Lorsqu'un musicien inconnu du grand public ayant presque exclusivement travaillé sous la direction d'artistes de notoriété sort enfin un premier album en son nom propre, il arrive que celui-ci surpasse les espérances à un point tel que notre vision de la musique sera à jamais perturbée. Parvenir à redéfinir tout un genre avec est déjà en soi un exploit de taille mais la manière d'y parvenir fait souvent une grosse différence. Il arrive ainsi parfois que l'on se retrouve face à une œuvre d'exception qui allie l'exploit et la manière. À ce moment-là, il n'y a plus de doute possible.

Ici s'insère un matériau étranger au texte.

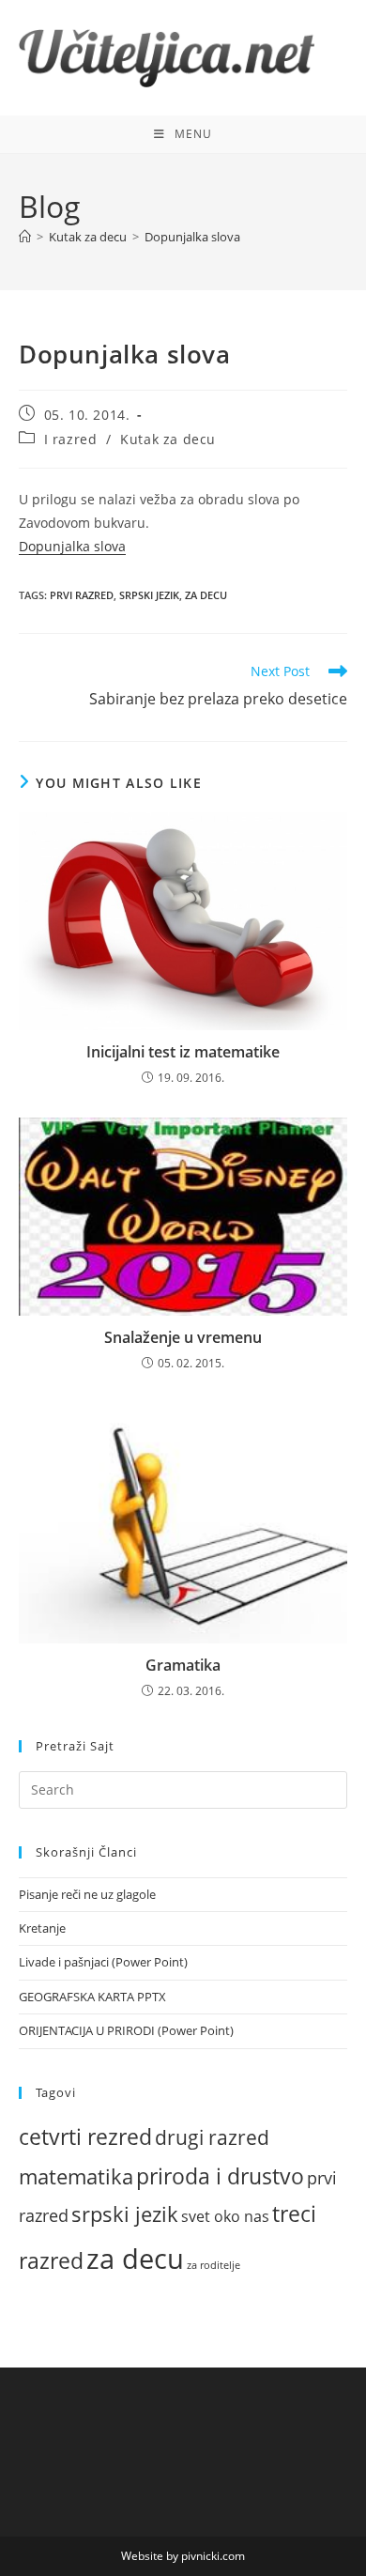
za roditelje (213, 2265)
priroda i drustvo (220, 2176)
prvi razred (82, 595)
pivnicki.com (213, 2556)
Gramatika (183, 1665)
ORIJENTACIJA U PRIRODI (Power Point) (126, 2030)
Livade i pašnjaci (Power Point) (103, 1961)
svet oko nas (225, 2216)
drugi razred (212, 2137)
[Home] (25, 236)
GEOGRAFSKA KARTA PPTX (92, 1996)
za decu (206, 595)
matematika (76, 2176)
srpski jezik (149, 595)
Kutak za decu (168, 439)
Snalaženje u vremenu (183, 1337)
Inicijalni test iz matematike (183, 1051)
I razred (71, 439)
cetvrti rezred (85, 2137)
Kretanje (42, 1928)
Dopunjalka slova (192, 236)
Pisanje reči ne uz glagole (87, 1894)
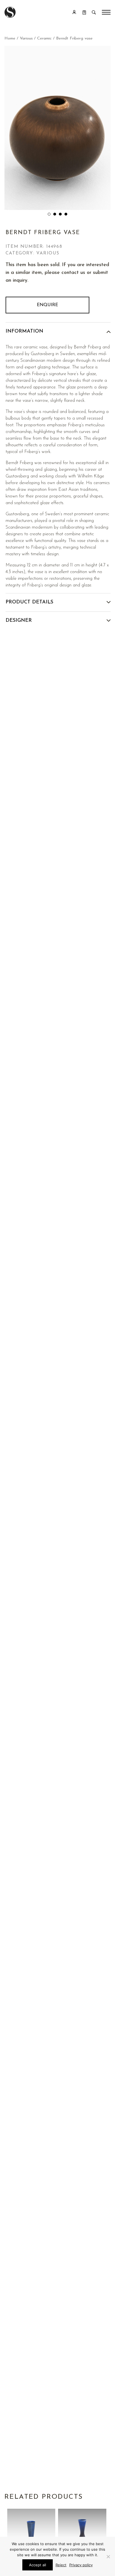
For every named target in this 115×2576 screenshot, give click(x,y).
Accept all (37, 2565)
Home (9, 38)
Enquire (47, 305)
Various (26, 38)
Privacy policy (81, 2565)
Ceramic (44, 38)
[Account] (74, 12)
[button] (49, 214)
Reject (61, 2565)
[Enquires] (84, 12)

Son nom fera partie des plus grands.

En grandissant à Inglewood en Californie, dans le climat hostile d'un quartier secoué par les conflits entre bandes rivales, le jeune Kamasi Washington baigne dès son enfance dans la culture des gangs et l'explosion du Hip-Hop de N.W.A. Rien ne le prédestinait alors au Jazz hormis son cocon familial où il apprend à jouer batterie, piano et clarinette. Adolescent, il découvre sa voie en jouant sur le saxophone de son père et s'initie à l'étude de son futur instrument de prédilection. Troquant l'attrait des armes à feu et de la violence pour le solfège, Kamasi s'entraine sept heures par jour jusqu'à rassembler assez de musiciens pour se produire en public. Alors qu'il jouait chaque semaine avec son groupe The West Coast Get Down au Piano Bar, un club perdu au centre de Los Angeles, il fit un soir la rencontre de Steve Ellison alias Flying Lotus. Celui-ci lui proposa de sortir un album sous son label. Aucune consigne. Aucune ligne directrice. Kamasi a carte blanche. C'était en 2010.
Il lui aura fallu cinq ans. Cinq longues années pour mettre sur pied ce monument, profitant de sa réputation grandissante pour tourner aux côtés de nombreux rappeurs comme Snoop Dogg ou Nas et participer à l'enregistrement de You're Dead! de Flying Lotus ainsi que de l'immense To Pimp A Butterfly de Kendrick Lamar.

Aussi ambitieux que pouvaient l'être les albums de Sun Ra ou de John Coltrane à leurs sorties, The Epic est un avertissement envoyé à une industrie musicale en constante recherche de simplicité. À des années-lumière de cette vision et pendant plus de 170 minutes, Kamasi et ses acolytes récitent le Jazz sous toutes ses coutures, passant entre autres du Spiritual (Leroy And Lanisha) à la Soul (The Rhythm Changes) tout en empruntant à la Fusion (Cherokee) avec une facilité déconcertante. Étonnants au premier abord, ces changements d'un titre à l'autre révèlent à terme une certaine cohérence. On notera également de grands moments d'histoire tel l'hommage à Malcom X (Malcom's Theme) ou encore la somptueuse réinterprétation du Clair De Lune de l'impressionniste français Claude Debussy, presque cent ans après sa mort.
S'apercevoir qu'en trois heures de temps l'intérêt ne retombe à aucun moment nous plonge dans une écoute surréaliste. Dépassant régulièrement la dizaine de minutes, chaque morceau est une œuvre en soi qui mériterait une chronique individuelle. Que ce soit sur des bases solides auxquelles il ne manque qu'un grain de folie amené par une soudaine improvisation ou à l'inverse débutant sur une improvisation qui progressivement solidifiera les fondations d'un morceau, l'alliance de ces facettes nous fait voyager à travers des décennies de Jazz. C'est un imaginaire sonique qui grandit et se met en place, empruntant aux références de la musique moderne comme aux antiques civilisations africaines (Final Thought).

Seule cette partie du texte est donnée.